Work to complete
Could you copy each line of the entries that contains "this"?

Stored records
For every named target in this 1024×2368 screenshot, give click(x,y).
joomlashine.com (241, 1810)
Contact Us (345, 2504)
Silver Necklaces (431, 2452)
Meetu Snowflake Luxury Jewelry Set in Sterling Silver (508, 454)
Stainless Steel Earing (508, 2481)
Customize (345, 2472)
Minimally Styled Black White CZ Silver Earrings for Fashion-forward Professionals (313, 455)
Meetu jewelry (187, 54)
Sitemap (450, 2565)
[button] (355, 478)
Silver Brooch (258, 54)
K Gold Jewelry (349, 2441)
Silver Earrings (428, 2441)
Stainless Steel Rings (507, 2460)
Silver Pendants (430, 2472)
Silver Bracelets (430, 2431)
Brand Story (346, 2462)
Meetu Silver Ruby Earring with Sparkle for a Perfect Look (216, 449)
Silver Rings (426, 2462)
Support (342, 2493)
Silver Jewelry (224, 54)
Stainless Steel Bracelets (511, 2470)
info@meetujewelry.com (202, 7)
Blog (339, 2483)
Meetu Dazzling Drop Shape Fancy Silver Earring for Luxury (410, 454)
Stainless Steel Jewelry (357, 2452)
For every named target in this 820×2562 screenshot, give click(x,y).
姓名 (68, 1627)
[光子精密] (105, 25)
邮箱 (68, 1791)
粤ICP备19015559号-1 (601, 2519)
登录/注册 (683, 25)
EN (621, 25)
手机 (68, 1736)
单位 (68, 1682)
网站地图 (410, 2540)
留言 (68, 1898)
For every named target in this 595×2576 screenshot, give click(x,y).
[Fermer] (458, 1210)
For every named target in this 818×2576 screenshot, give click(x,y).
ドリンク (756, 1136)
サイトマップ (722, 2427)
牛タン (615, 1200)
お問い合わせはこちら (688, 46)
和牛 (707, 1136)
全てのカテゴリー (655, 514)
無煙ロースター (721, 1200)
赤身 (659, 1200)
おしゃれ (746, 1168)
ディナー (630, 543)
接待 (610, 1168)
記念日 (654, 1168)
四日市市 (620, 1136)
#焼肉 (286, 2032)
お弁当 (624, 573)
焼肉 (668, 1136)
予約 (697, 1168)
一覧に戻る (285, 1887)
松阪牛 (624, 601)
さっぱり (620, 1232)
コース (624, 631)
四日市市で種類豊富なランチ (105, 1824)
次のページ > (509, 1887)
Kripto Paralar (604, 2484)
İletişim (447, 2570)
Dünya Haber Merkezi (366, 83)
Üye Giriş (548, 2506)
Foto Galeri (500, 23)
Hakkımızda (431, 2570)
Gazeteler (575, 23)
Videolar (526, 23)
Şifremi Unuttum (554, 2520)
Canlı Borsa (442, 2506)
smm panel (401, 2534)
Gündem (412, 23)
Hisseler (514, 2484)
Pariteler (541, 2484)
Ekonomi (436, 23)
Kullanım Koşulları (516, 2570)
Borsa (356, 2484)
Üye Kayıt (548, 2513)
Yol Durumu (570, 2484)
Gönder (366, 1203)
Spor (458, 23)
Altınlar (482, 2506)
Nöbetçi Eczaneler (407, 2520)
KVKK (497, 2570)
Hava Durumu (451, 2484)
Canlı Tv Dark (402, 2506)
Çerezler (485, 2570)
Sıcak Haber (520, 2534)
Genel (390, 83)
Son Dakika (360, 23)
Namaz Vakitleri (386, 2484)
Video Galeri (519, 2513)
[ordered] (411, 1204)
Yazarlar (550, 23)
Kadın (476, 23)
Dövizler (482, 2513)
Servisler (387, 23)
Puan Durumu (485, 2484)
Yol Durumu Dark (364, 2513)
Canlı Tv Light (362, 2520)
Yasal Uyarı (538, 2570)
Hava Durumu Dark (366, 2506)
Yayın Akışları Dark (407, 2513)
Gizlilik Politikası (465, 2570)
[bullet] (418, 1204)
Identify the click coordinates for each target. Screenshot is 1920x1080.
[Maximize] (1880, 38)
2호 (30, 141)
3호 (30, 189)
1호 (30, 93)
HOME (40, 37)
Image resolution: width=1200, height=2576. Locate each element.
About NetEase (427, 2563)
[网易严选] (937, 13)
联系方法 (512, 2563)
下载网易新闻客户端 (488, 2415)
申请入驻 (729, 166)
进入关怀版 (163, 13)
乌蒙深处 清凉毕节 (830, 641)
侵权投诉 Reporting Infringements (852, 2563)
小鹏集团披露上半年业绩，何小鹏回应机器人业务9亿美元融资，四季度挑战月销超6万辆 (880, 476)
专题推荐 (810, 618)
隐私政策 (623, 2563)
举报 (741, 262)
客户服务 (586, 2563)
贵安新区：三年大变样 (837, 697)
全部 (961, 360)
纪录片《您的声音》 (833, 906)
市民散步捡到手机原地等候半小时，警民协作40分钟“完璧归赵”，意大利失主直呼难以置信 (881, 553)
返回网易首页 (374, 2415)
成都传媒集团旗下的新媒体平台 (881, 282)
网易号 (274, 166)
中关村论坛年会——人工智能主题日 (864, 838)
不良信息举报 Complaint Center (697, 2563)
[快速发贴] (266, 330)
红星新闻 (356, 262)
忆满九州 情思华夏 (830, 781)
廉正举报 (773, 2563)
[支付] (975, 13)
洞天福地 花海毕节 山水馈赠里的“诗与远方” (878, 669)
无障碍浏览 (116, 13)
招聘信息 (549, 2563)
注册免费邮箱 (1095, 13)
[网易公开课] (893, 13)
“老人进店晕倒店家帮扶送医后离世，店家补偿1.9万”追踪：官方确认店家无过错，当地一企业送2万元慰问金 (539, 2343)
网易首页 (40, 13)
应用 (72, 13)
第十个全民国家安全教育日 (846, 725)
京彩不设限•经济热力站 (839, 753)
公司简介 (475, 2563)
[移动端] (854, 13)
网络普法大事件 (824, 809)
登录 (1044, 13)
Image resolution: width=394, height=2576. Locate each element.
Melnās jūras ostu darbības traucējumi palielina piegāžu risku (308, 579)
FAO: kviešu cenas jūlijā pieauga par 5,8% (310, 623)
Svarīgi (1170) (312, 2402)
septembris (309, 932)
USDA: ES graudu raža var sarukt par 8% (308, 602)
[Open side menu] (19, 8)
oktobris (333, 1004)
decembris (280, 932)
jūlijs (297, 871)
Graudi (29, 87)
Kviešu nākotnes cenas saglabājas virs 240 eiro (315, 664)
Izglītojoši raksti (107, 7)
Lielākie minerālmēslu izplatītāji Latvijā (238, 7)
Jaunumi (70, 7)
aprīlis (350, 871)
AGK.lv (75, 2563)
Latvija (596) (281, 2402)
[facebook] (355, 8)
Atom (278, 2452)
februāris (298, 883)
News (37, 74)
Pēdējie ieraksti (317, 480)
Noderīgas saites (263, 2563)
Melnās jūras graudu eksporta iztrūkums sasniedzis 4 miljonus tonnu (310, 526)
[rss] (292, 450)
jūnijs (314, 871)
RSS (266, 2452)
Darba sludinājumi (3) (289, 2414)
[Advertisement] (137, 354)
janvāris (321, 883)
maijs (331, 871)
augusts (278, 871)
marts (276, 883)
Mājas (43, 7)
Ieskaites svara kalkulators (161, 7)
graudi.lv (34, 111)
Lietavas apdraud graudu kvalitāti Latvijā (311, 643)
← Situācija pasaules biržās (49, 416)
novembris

Problem solution
For every named target in this 1024×2368 screenshot, give click(x,y).
For every named target in this 820×2562 screenshot, give click(x,y).
For every named target in this 595×2576 screenshot, give click(x,y).
For every named target in this 818×2576 screenshot, give click(x,y).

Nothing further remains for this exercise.